Filter these entries down to the lines that hold the word "info", and show each of them.

[Data for this task Boundary: Start]

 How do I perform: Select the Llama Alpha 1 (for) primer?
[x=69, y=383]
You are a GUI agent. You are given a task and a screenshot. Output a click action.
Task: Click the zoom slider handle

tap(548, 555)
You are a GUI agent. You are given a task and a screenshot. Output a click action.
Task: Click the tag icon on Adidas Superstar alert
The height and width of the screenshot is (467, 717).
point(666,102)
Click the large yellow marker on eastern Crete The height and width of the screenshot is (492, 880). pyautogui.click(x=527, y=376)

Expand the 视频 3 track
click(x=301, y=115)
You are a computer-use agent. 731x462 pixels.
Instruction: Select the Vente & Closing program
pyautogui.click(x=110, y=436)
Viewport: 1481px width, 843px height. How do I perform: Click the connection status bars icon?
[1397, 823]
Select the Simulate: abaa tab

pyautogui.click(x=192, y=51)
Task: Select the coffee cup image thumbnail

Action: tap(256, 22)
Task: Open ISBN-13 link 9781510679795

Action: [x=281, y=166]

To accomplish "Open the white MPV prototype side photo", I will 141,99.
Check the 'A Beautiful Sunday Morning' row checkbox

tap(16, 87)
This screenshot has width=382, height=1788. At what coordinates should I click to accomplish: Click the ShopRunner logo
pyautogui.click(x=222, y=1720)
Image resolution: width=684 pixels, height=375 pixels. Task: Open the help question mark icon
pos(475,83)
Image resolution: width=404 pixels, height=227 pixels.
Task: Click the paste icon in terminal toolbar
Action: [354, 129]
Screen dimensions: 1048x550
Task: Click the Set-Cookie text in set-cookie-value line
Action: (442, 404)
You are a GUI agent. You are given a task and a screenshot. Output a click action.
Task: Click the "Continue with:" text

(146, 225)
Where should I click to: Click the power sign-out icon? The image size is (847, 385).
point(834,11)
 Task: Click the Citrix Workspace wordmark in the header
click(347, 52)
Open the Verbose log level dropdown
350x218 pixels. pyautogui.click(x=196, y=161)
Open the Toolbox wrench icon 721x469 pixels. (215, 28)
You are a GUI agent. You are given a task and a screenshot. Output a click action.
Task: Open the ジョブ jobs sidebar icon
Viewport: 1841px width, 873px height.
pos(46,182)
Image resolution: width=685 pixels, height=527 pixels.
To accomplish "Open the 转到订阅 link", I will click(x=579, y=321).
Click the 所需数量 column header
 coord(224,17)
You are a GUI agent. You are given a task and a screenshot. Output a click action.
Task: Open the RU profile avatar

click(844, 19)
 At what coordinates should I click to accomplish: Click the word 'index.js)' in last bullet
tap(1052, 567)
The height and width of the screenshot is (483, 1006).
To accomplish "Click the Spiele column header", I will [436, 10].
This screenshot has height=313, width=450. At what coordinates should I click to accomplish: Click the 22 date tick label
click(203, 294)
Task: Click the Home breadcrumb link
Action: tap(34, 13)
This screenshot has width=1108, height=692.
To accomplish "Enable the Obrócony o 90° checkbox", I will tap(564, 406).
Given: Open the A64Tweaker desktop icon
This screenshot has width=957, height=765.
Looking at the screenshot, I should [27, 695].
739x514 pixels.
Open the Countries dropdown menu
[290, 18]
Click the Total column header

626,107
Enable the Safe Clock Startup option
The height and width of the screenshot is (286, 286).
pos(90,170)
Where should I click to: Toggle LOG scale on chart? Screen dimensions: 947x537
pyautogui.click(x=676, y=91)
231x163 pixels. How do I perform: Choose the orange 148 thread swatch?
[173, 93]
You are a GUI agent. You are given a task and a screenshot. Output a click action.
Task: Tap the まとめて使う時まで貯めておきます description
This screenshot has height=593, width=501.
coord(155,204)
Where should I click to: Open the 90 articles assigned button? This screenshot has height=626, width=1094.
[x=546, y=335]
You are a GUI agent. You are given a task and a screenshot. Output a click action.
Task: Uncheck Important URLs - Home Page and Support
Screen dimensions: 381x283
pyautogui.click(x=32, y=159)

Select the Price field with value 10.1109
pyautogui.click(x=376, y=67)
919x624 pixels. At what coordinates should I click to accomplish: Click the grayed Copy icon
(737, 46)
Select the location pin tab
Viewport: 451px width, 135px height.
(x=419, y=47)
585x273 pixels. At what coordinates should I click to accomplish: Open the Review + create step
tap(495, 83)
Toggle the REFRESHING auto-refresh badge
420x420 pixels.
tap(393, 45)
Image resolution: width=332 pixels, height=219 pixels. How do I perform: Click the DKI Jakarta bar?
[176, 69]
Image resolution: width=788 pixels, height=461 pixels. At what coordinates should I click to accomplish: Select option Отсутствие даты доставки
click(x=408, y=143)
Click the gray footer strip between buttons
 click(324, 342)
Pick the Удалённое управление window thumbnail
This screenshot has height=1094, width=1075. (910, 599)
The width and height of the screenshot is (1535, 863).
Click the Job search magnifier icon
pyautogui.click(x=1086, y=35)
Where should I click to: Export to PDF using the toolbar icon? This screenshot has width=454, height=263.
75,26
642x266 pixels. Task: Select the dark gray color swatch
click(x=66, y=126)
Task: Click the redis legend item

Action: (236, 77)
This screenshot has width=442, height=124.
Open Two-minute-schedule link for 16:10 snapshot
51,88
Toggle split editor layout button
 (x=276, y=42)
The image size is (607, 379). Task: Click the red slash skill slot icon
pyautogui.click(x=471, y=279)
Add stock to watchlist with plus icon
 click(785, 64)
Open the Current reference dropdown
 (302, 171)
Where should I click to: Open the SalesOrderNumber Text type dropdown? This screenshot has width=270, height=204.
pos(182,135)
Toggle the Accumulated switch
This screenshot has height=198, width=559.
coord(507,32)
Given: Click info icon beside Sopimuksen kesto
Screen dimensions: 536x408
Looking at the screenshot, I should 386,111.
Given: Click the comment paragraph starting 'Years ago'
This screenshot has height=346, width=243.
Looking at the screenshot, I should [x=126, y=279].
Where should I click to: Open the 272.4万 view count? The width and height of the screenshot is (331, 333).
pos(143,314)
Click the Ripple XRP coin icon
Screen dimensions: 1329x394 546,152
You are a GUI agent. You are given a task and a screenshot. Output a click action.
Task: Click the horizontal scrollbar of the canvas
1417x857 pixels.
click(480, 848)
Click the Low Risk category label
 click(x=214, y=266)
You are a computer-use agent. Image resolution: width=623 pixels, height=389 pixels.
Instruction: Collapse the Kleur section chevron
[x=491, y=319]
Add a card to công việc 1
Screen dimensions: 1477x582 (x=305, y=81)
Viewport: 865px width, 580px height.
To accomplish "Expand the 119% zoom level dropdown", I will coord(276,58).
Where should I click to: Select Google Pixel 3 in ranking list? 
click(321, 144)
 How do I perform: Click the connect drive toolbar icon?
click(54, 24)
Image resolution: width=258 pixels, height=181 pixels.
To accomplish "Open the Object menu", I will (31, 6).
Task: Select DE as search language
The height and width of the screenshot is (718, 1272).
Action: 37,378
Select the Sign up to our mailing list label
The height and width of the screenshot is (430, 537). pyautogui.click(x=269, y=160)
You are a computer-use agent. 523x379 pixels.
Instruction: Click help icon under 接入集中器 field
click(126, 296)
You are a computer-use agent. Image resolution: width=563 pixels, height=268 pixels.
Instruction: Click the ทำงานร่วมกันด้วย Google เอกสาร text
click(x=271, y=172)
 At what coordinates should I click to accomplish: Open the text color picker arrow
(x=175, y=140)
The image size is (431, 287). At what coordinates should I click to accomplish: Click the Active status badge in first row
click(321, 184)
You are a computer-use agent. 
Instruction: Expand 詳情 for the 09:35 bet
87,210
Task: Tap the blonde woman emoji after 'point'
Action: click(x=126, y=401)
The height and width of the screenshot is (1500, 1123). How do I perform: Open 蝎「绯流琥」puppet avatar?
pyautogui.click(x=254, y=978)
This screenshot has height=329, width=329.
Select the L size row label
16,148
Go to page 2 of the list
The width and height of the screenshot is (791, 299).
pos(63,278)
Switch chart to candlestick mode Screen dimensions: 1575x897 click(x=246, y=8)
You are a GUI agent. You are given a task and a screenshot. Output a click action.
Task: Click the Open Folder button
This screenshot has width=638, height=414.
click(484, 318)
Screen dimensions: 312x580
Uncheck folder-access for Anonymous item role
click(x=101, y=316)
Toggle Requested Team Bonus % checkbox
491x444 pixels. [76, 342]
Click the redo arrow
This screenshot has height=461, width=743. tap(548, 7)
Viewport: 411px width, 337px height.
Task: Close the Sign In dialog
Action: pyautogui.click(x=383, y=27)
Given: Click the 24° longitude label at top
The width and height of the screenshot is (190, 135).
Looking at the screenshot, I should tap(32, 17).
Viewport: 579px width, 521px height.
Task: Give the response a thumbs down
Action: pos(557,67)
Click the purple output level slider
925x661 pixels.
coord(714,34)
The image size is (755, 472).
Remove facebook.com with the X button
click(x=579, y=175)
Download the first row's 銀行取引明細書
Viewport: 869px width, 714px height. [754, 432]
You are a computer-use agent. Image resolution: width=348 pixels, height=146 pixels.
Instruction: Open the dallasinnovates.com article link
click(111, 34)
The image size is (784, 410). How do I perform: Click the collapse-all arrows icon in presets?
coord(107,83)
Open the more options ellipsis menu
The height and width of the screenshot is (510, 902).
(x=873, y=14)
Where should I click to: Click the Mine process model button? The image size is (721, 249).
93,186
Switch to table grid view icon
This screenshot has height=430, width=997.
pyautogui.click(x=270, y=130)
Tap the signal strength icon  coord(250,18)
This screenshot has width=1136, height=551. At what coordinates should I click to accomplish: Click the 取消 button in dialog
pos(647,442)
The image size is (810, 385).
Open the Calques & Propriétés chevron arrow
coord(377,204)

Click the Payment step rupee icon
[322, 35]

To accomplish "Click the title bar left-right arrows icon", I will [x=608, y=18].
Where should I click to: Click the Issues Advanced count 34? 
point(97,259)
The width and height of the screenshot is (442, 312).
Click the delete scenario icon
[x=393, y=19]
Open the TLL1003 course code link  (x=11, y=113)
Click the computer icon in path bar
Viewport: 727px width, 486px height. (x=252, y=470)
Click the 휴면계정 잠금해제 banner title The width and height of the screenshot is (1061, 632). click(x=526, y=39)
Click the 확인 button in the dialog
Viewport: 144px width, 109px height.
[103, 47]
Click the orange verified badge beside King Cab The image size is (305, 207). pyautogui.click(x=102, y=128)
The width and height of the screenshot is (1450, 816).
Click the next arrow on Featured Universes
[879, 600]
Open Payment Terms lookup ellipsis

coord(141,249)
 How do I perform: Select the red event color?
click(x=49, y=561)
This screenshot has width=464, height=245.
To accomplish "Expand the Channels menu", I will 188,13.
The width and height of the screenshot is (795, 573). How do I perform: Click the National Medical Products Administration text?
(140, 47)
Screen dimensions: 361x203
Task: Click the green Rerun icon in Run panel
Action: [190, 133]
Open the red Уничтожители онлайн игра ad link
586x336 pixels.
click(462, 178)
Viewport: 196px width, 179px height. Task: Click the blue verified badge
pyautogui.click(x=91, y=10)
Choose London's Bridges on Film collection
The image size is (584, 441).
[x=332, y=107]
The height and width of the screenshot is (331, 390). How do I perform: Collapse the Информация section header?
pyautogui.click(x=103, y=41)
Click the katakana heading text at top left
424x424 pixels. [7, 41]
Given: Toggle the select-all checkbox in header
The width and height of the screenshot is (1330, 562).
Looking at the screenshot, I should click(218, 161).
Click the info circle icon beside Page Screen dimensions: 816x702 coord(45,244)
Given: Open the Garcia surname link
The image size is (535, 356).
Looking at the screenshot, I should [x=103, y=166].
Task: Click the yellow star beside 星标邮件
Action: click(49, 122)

[Data for this task Boundary: End]

** Expected output **
Given: Click info icon beside Sopimuksen kesto
Click the info circle icon beside Page Screen dimensions: 816x702 coord(45,244)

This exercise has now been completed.